This table shows the most-mentioned users in our network. The in_deg column shows how many times each person was mentioned or replied to, while out_deg shows how many times they mentioned or replied to others. The btw (betweenness) score indicates how important they are for connecting parts of the network.

12.11.2 Plotting the network

Now create a visualization of the network. You’ll size nodes by their in-degree (how many mentions they received) and color them by betweenness centrality (how important they are for connecting parts of the network). To avoid clutter, only label the most-mentioned users:

# Prepare labels - we only want to show labels for the top 5% most-mentioned users
# quantile(x, 0.95) finds the value where 95% of data points are below it
# This helps us avoid overcrowding the plot with too many labels
label_threshold <- quantile(nodes_tbl$in_deg, 0.95, na.rm = TRUE)

# Create a label column: show name if person is in top 5%, otherwise NA (no label)
# ifelse() works like: ifelse(condition, value_if_true, value_if_false)
nodes_tbl <- nodes_tbl %>%
  mutate(lbl = ifelse(in_deg >= label_threshold & in_deg > 0, label, NA))

# set.seed() ensures we get the same network layout every time we run this code
# Network layouts use random starting positions, so this makes our results reproducible
set.seed(42)

# Add the label column to our graph object too (we need it in both places)
g_metrics <- g_metrics %>%
  activate(nodes) %>%
  mutate(
    lbl = ifelse(
      in_deg >= quantile(in_deg, 0.95, na.rm = TRUE) & in_deg > 0,
      label, NA_character_
    )
  )

# Create the network visualization
# ggraph works like ggplot2, but for networks
p_net <- ggraph(g_metrics, layout = "fr") +   # "fr" = Fruchterman-Reingold layout
                                               # This algorithm positions nodes so
                                               # connected nodes are close together

  # Draw the edges (connections between people) as gray lines
  geom_edge_link(alpha = 0.8, linewidth = 0.2) +

  # Draw the nodes (people) as points
  # Size represents how many mentions they received (in_deg)
  # Color represents their betweenness (how much they bridge groups)
  geom_node_point(aes(size = in_deg, color = btw), alpha = 0.9) +

  # Add text labels for the most-mentioned users
  # vjust = -0.8 moves labels slightly above the points so they don't overlap
  geom_node_text(aes(label = lbl), size = 3, vjust = -0.8, na.rm = TRUE) +

  # Customize the size legend
  scale_size_continuous(name = "In-degree (mentions)", range = c(2, 12)) +

  # Customize the color legend (showing betweenness as percentages)
  scale_color_continuous(name = "Betweenness", labels = label_percent(accuracy = 0.1)) +

  # Adjust the color legend height for better readability
  guides(color = guide_colorbar(barheight = unit(60, "pt"))) +

  # Use a minimal theme (removes grid lines, axes, etc.)
  theme_void() +

  # Add a title
  ggtitle("Mention network: size = in-degree, color = betweenness")

p_net

Figure 12.3: Network visualization

This visualization shows the structure of the #TidyTuesday network on Bluesky.
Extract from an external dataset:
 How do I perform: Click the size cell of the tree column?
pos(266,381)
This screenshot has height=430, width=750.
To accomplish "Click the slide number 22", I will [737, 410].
Larger nodes represent users who receive more mentions, and the color indicates their betweenness centrality — how crucial they are in connecting parts of the network.

12.11.3 Refining the graph – filtering isolated nodes

Looking at the visualization above, you may notice isolated nodes—users who appear in the dataset but have no connections to others in the network. These isolated nodes can make the visualization cluttered and harder to interpret. Often, you’ll be most interested in the connected parts of the network where interactions actually occur.
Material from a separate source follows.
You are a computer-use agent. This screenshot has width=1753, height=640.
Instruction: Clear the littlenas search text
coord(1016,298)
Create a cleaner version by filtering out the isolated nodes. You can do this by keeping only nodes that have at least one connection, either mentioning someone or being mentioned:

# Filter the graph to remove isolated nodes
# centrality_degree(mode = "all") counts both incoming and outgoing connections
# Keeping only nodes with degree > 0 removes anyone with no connections
g_connected <- g_metrics %>%
  activate(nodes) %>%
  filter(centrality_degree(mode = "all") > 0)

Now recreate the visualization with only the connected nodes:

set.seed(42)

p_connected <- ggraph(g_connected, layout = "fr") +
  geom_edge_link(alpha = 0.8, linewidth = 0.2) +
  geom_node_point(aes(size = in_deg, color = btw), alpha = 0.9) +
  geom_node_text(aes(label = lbl), size = 3, vjust = -0.8, na.rm = TRUE) +
  scale_size_continuous(name = "In-degree (mentions)", range = c(2, 12)) +
  scale_color_continuous(name = "Betweenness", labels = label_percent(accuracy = 0.1)) +
  guides(color = guide_colorbar(barheight = unit(60, "pt"))) +
  theme_void() +
  ggtitle("Connected #TidyTuesday network (isolated nodes removed)")

p_connected

Figure 12.4: Network visualization with isolated nodes removed

This filtered visualization is cleaner and makes it easier to see the structure of interactions within the #TidyTuesday community. You can more clearly identify central figures, clusters of users who interact frequently, and bridges between different groups.
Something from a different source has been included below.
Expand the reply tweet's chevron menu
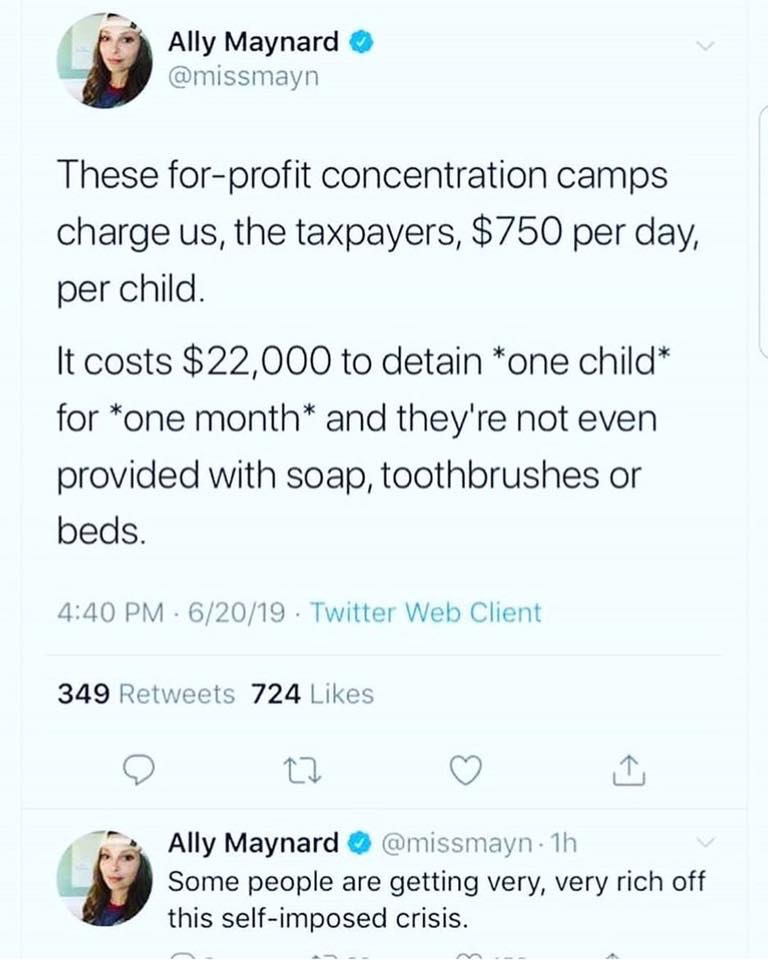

12.11.4 Interpreting the network through an educational lens

Social network analysis reveals patterns about learning communities and knowledge sharing that are relevant to educational practice. Looking at our #TidyTuesday network, you can identify several key roles:

Influential members appear as larger nodes and have high in-degree. In educational settings, these are the teacher leaders or coaches that others turn to for guidance. Their prominence suggests they’re creating valuable content or providing support that resonates with the community.

Active engagers have high out-degree. They frequently reach out to others. In schools, these connectors maintain community vitality by initiating conversations and fostering collaboration, even if they’re not the most “popular” members.

Bridge-builders have high betweenness. These appear as light blue nodes, connecting otherwise separate clusters. In educational contexts, these might be teachers who work across departments or administrators who link different communities. They’re crucial for information flow and preventing isolated silos.

The network structure itself offers insights: tight clusters might represent communities of practice, while peripheral members reflect newcomers learning through observation before deeper participation. Understanding these patterns can help educators foster inclusive participation, leverage influential voices strategically, cultivate bridge-builders across groups, and monitor overall network health, ensuring the community has stable leadership without over-dependence on a few individuals.

There is much more you can do with {ggraph} (and {tidygraph}); check out the {ggraph} tutorial here: https://ggraph.data-imaginist.com/ to explore additional layout algorithms, styling options, and advanced network visualizations.

12.12 Conclusion

In this chapter, you used social media data from the #tidytuesday hashtag on Bluesky to prepare and visualize social network data. Sociograms are useful for revealing who interacts with whom—and in some cases, to suggest why. In data science, you’ll find that individuals (such as teachers or students) in a network often learn by visualizing these relationships. It’s compelling to think about why networks are the way they are and what changes could be made to foster more connections between individuals who have few opportunities to interact. In this way, social network analysis can be a technique to communicate with other educational stakeholders in a compelling way.

Social network analysis is a broad and growing domain, and this chapter was intended to present some of its foundation. Fortunately for R users, many recent developments are implemented first in R (e.g., (R-amen?)). If you are interested in some additional steps that you can take to model and analyze network data, consider the appendix on models for selection and influence processes, Appendix B.